**Source passage**
=-=-=

FAIR Implementation for Complex Workflows:

  • Findability: Use workflow registries (WorkflowHub, Dockstore), structured metadata
  • Accessibility: Containerization (Docker/Singularity), cloud deployment
  • Interoperability: Standard workflow languages (CWL, WDL), formal metadata schemas
  • Reusability: Comprehensive documentation, provenance tracking, modular design

Practical Steps:

  1. Workflow Language: Choose established WMS (Nextflow, Snakemake, etc.)
  2. Containerization: Package all dependencies in containers
  3. Registry Publication: Submit to WorkflowHub or Dockstore
  4. Metadata Standards: Use Bioschemas, schema.org, or domain-specific ontologies
  5. Provenance Tracking: Implement automatic execution logging
  6. Testing: Include continuous integration, multiple test datasets

Comparison Table

Below is a table that illustrates common features for simple and complex workflows:

Aspect Simple Workflows Complex Workflows
Scale  < 1GB data, < 10 steps  > 1GB data, 10+ steps
Time Investment Hours to days Weeks to months
FAIR Complexity Basic implementation Full implementation
Primary Tools Git, GitHub, basic docs WMS, registries, containers
Metadata README files, comments Structured schemas, ontologies
Testing Manual testing Automated CI/CD
Deployment Local execution Multi-platform deployment
Maintenance Occasional updates Ongoing maintenance
Consider WMS When:
  • Your workflow has more than 5-10 interconnected steps
  • You need to process multiple datasets with the same pipeline
  • You require parallel processing or cluster computing
  • You collaborate with multiple researchers or institutions
  • You need detailed provenance tracking
  • Your workflow takes more than a few hours to run
  • You plan to publish your methodology

Quick Implementation Checklist

For Simple Workflows (Scripts/Notebooks)

Before You Start

  • Choose appropriate scripting language and libraries
  • Plan your data processing steps
  • Identify input/output file formats

During Development

  • Use version control (Git) from the beginning
  • Write clear comments in your code
  • Use meaningful variable and file names
  • Test with small sample datasets

For Sharing

  • Create clear README with usage instructions
  • Add LICENSE file (recommend MIT or Apache 2.0)

=-=-=

**Tasks for this exercise**
a. Copy out the workflow guide between "During Development" and "or Apache 2.0)", inclusive.
b. Answer these questions from the workflow guide:
(i) Which two workflow registries does it name under Findability?
(ii) In its comparison table, what time investment is given for complex workflows?
(iii) Which licenses does it recommend for the LICENSE file?
The items play no part in what is asked here.

=-=-=

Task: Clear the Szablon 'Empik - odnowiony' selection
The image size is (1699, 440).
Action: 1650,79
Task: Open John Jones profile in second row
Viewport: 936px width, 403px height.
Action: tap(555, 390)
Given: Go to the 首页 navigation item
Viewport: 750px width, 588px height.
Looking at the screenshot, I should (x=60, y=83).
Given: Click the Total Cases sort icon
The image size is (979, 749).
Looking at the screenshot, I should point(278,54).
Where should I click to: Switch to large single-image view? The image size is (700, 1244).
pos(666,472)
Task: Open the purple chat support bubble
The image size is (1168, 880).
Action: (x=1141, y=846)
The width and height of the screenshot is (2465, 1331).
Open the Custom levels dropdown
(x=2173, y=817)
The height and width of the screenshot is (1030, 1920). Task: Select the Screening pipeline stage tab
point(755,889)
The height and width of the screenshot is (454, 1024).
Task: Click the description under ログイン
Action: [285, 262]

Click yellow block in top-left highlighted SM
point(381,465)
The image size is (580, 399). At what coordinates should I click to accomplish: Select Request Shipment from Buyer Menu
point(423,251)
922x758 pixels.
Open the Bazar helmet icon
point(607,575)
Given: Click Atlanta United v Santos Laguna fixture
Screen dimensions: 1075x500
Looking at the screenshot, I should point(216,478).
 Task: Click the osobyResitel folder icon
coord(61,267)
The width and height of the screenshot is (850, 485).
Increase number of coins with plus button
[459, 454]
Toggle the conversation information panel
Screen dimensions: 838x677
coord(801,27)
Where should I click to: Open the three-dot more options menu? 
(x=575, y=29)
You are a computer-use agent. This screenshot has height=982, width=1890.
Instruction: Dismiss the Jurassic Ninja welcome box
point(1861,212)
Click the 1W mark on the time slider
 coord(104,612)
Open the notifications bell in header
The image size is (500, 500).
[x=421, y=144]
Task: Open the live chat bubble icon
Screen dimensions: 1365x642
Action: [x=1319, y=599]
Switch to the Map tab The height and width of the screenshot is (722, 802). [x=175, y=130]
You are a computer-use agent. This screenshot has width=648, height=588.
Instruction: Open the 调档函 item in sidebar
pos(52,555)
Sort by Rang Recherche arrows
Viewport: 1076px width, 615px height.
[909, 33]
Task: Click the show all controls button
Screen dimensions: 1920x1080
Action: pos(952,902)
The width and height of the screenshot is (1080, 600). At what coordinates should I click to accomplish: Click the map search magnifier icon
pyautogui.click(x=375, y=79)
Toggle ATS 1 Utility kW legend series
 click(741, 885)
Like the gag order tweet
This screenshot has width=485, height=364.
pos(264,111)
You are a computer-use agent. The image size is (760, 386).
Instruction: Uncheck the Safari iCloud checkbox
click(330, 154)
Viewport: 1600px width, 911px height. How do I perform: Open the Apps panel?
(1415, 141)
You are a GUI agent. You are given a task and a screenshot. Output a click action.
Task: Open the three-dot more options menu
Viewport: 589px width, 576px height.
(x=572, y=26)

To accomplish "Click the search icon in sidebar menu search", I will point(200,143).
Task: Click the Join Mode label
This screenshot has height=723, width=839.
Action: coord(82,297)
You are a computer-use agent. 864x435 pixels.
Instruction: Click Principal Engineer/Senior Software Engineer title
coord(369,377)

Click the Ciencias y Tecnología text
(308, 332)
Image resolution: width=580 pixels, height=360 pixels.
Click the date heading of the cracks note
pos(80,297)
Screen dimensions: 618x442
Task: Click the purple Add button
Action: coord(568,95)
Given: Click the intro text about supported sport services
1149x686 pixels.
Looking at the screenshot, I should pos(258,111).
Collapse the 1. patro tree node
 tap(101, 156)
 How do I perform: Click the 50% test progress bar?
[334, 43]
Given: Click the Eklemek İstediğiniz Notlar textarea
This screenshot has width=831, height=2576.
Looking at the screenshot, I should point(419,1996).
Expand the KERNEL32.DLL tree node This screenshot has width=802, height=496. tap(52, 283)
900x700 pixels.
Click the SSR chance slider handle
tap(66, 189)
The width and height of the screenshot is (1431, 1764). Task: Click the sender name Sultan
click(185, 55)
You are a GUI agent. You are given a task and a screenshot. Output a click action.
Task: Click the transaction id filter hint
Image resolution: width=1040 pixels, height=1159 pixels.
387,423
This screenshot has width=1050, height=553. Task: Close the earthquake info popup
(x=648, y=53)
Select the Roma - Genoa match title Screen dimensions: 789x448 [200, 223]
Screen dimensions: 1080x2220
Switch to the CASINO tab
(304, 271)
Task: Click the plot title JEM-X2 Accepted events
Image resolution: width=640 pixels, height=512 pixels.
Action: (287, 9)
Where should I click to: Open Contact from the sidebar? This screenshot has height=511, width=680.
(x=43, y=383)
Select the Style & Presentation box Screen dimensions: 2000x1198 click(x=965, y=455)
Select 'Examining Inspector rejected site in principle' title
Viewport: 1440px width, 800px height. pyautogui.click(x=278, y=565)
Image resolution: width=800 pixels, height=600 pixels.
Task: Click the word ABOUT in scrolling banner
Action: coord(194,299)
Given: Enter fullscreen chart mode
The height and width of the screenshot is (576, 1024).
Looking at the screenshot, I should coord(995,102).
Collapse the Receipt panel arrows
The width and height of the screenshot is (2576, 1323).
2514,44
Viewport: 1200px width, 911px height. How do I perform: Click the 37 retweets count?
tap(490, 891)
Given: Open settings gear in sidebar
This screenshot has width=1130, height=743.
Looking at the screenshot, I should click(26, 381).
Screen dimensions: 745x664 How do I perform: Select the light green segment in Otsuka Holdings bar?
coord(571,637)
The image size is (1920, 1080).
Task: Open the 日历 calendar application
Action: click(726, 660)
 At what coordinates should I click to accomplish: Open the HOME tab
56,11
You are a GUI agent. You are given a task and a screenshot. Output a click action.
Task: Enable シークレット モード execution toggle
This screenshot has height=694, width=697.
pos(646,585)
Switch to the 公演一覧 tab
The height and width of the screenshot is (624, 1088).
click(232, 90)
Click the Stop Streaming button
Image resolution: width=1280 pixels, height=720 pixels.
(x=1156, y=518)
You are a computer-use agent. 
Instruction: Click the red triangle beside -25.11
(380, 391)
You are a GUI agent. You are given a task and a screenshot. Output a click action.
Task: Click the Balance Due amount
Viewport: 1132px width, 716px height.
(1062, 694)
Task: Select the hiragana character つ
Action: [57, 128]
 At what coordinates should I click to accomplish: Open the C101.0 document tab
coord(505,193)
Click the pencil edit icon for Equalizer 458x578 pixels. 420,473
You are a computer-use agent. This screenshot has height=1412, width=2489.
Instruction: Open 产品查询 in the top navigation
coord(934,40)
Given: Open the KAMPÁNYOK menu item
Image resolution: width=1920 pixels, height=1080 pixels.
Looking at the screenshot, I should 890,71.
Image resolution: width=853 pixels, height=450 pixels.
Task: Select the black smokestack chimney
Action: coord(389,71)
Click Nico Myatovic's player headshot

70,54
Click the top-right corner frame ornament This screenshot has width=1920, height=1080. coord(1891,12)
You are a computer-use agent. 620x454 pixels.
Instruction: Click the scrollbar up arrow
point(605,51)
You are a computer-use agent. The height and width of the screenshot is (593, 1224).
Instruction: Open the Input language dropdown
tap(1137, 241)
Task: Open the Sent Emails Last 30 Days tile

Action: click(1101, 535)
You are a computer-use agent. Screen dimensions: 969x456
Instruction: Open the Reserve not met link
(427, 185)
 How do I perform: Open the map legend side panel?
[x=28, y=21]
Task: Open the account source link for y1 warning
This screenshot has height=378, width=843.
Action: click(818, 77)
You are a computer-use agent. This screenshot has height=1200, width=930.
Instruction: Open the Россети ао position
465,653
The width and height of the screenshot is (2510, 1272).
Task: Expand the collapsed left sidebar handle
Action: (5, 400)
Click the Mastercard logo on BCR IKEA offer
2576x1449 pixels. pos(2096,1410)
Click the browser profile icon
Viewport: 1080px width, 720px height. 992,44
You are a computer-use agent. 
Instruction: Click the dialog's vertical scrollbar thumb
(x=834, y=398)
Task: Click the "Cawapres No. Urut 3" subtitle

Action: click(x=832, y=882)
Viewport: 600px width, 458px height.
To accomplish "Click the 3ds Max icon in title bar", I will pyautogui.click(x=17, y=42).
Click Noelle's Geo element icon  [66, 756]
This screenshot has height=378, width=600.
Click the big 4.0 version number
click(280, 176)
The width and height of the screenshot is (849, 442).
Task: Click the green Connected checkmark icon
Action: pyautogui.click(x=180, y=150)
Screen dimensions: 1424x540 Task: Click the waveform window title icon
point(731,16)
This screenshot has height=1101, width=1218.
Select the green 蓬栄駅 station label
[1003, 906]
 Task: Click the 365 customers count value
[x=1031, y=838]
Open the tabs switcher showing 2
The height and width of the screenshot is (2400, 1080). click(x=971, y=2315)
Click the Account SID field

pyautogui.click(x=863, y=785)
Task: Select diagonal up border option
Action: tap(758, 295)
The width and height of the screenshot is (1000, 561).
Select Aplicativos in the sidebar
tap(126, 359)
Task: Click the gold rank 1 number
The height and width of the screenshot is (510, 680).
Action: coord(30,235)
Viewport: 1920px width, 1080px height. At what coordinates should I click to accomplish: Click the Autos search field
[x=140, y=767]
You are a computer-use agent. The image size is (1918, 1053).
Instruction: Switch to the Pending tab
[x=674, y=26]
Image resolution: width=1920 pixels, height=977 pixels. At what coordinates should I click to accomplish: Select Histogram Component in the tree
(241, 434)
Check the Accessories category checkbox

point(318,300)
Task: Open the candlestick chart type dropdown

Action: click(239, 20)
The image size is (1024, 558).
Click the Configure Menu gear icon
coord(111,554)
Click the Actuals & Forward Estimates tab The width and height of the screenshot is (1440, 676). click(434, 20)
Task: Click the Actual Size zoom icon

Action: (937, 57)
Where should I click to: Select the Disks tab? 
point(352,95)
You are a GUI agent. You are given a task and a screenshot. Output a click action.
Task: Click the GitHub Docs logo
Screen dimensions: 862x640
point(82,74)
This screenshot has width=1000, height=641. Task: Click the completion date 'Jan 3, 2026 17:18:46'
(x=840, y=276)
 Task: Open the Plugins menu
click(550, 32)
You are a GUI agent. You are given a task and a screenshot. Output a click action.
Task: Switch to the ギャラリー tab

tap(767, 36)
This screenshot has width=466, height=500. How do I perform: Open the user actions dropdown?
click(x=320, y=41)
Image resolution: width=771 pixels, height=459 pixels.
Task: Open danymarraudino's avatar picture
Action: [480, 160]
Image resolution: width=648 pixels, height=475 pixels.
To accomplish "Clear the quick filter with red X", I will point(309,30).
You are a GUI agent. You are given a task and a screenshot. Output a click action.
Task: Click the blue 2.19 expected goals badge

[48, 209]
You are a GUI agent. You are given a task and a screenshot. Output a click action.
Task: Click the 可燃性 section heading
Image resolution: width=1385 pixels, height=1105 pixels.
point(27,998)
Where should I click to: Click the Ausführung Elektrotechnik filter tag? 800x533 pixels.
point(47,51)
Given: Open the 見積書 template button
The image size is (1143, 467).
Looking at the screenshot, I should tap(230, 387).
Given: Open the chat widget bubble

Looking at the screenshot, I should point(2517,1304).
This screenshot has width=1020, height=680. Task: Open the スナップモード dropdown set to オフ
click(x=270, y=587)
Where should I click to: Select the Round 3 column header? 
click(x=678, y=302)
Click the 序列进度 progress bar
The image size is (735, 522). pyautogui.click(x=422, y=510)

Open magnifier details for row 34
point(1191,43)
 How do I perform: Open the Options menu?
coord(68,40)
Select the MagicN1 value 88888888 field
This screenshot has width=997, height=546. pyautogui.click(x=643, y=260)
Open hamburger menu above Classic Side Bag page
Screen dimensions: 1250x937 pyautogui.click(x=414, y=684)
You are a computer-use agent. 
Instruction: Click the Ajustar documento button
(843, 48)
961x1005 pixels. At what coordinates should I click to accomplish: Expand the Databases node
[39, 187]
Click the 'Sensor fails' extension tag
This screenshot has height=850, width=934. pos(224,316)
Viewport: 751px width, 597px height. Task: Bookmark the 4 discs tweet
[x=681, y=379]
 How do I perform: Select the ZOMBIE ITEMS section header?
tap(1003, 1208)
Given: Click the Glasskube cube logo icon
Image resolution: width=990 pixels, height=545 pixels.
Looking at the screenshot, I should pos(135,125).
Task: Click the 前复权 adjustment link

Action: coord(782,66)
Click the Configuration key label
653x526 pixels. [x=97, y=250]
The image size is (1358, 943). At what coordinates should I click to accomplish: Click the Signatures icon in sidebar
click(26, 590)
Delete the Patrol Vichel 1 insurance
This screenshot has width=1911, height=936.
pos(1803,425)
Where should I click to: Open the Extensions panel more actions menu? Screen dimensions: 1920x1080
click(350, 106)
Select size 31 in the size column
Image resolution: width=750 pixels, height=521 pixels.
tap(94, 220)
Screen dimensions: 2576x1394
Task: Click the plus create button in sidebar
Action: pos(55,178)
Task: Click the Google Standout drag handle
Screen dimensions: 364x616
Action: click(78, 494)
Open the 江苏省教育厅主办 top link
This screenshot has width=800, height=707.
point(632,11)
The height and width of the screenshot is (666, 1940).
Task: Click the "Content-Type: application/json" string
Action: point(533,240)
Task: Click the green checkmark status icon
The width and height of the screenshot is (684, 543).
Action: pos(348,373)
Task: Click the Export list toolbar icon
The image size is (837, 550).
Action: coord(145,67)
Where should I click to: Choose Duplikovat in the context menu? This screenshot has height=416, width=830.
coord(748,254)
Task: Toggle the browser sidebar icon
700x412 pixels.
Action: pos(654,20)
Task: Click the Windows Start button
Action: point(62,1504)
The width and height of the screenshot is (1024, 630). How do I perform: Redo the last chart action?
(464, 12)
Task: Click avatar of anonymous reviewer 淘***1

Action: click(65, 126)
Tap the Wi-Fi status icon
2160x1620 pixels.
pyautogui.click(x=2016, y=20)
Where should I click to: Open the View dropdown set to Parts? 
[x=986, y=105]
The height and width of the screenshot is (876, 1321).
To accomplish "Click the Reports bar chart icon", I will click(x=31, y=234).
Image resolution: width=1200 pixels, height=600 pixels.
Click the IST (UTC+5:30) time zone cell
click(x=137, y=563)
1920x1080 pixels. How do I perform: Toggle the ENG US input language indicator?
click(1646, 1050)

=-=-=

**Outputs for the tasks**
a.
During Development

  • Use version control (Git) from the beginning
  • Write clear comments in your code
  • Use meaningful variable and file names
  • Test with small sample datasets

For Sharing

  • Create clear README with usage instructions
  • Add LICENSE file (recommend MIT or Apache 2.0)

b.
(i) WorkflowHub and Dockstore
(ii) Weeks to months
(iii) MIT or Apache 2.0